It may feel churlish to object to any perceived excess of enthusiasm in this context. But there was one person in the audience whose Swiftian euphoria, letter-perfect in its recall of lyrics, was almost violent in its volume, inflammatory, shattering. She happened to be sitting directly behind my daughter and her friends, and her caterwauling gained in decibels and frequency as the movie proceeded. This girl was unreal—as if the drill sergeant from “Full Metal Jacket” were a Swiftie, or a colicky newborn, or a sentient jackhammer, or a Rangers fan.

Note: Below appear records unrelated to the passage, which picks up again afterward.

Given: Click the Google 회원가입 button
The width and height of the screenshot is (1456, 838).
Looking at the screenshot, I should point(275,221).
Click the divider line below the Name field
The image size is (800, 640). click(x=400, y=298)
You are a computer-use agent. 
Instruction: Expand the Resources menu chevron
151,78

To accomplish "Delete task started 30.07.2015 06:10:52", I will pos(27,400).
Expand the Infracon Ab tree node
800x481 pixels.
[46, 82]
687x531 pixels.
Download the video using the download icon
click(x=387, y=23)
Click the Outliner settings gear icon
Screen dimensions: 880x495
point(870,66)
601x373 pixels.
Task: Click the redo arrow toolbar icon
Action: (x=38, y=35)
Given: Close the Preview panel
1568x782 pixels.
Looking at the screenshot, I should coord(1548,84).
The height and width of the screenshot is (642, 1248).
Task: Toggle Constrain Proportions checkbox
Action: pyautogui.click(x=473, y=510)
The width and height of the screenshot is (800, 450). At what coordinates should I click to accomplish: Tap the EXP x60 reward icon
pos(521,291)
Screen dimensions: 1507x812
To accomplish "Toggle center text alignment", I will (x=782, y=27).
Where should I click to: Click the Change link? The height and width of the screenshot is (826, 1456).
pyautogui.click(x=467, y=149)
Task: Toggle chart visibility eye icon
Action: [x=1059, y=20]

I tried to distract myself from all the screaming by thinking about screamy movies. (When she screamed, “I DON’T LIKE YOU!” during “Look What You Made Me Do,” I wrote in my notebook, “Shelley Duvall in ‘The Shining.’ ” When she screamed, “CHAMPAGNE! PROBLEMS!” during “champagne problems,” I wrote, ‘I’m a staaarrrrrrr.’ ”) The girls in my charge flinched from the onslaught, then wilted; they stopped dancing and slumped into their seats. One whispered that she had been hoping Taylor Swift would make a surprise appearance at this screening, but now she was hoping against it, because the girl behind them might become terribly ill.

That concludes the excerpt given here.